Jakarta, Jejakpos.id – Pernyataan Panglima TNI Jenderal Agus Subiyanto terkait multifungsi menimbulkan pro dan kontra. TNI seharusnya fokus di bidang pertahanan dan keamanan.
“Ketika panglima endorse multifungsi sehingga revisi UU TNI jadi kebutuhan karena bukan lagi dwifungsi, ini sesuatu yang sangat bahaya dalam demokrasi,” tutur Ketua Centra Initiative Al Araf , Rabu (12/6/2024).
Al Araf mengingatkan kembali penghapusan dwifungsi ABRI saat reformasi 1998, dimana masyarakat sipil menghendaki tugas dan fungsi militer kembali ke barak dan menjalankan fungsi pertahanan.
“Sejatinya fungsi militer dilatih dan dididik untuk perang jadi tidak ikut dalam domain sipil.” jelas dia.
Al Araf mengatakan komitmen reformasi tahun 1998 mengharuskan presiden dan DPR menjunjung tinggi komitmen tersebut. Agar kejadian di masa orde baru (orba) tidak terulang kembali.
“Waktu orba jadi blur dalam melihat sistem politik dan birokrasi karena birokrasi didominasi militer aktif dan karakter rezim otoritarian.
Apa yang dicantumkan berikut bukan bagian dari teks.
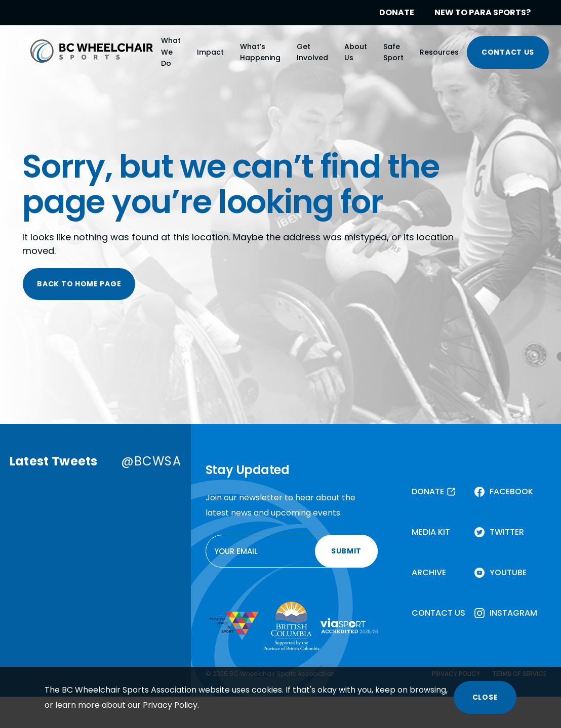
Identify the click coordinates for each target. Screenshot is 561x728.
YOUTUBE (508, 572)
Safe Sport (393, 52)
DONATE (396, 12)
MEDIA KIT (431, 532)
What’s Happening (260, 52)
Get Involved (312, 52)
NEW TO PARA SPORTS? (483, 12)
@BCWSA (151, 461)
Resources (439, 52)
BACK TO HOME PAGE (79, 284)
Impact (210, 52)
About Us (355, 52)
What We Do (171, 52)
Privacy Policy (170, 705)
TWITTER (507, 532)
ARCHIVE (429, 572)
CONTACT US (508, 52)
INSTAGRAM (513, 613)
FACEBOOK (511, 491)
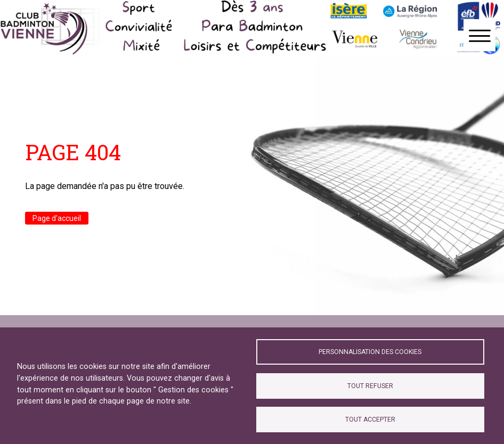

Itu berbahaya,” ucap dia.
Al Araf mengatakan reformasi menjadikan demokrasi sebagai sistem politik. Sistem tersebutlah yang mewajibkan diferensiasi fungsi dan tugas antara militer dengan sipil.
“Militer menjalankan fungsi pertahanan, birokrasi memberi pelayanan ke publik dengan karakter dan doktrin berbeda,” pungkasnya.